Information provided
━━━━

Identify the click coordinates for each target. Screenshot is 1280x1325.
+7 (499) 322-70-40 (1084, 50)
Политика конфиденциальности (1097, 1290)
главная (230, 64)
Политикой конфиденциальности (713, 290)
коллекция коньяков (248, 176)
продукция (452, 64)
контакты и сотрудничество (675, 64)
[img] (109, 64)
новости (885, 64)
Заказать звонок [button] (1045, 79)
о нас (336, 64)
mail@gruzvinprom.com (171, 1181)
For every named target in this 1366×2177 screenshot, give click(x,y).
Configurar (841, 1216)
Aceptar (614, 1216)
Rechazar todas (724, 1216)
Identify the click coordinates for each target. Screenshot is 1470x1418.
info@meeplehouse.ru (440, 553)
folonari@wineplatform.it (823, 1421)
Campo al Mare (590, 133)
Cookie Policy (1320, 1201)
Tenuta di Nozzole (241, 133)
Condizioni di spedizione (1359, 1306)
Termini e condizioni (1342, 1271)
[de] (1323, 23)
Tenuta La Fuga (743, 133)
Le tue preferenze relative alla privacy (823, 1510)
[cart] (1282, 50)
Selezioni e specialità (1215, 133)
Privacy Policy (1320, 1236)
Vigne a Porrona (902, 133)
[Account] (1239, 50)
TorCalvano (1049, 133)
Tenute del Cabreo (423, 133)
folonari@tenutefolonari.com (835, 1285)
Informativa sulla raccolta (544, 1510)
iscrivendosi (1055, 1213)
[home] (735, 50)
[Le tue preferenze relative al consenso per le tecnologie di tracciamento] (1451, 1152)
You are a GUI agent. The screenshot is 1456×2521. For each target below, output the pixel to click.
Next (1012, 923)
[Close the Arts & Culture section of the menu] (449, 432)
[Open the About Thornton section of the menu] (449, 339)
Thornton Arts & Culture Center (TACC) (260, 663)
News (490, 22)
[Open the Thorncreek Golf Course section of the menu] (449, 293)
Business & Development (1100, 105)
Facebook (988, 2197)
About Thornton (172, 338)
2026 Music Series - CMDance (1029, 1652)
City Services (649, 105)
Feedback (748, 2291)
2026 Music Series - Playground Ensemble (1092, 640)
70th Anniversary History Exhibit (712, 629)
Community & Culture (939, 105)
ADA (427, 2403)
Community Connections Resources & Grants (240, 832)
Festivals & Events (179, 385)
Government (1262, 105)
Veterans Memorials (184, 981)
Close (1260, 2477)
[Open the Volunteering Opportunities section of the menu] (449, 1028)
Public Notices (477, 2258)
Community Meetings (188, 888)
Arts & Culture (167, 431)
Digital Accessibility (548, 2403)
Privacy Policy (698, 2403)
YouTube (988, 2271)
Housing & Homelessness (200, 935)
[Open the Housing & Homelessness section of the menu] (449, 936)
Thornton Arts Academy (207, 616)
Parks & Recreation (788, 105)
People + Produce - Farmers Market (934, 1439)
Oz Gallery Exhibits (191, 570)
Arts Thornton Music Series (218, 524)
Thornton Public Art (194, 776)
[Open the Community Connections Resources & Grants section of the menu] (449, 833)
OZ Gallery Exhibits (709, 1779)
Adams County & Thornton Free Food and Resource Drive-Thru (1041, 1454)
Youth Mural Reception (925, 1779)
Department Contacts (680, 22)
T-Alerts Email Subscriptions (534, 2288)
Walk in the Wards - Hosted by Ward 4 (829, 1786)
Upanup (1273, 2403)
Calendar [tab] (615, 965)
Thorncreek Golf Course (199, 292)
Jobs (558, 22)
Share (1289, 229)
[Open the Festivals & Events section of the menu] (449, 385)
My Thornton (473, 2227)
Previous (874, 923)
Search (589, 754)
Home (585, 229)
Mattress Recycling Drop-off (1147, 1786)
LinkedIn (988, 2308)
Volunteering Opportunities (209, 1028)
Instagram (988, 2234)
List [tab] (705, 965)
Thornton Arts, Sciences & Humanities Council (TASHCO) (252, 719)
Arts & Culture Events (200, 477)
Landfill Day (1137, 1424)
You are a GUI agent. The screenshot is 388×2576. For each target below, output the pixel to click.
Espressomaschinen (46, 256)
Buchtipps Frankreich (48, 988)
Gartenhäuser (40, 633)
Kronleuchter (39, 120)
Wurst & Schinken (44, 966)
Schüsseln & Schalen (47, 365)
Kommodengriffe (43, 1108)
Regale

━━━━

Filter the listing down to the lines holding the word "Music", and return those.

Answer section
2026 Music Series - CMDance (1029, 1652)
2026 Music Series - Playground Ensemble (1092, 640)
Arts Thornton Music Series (218, 524)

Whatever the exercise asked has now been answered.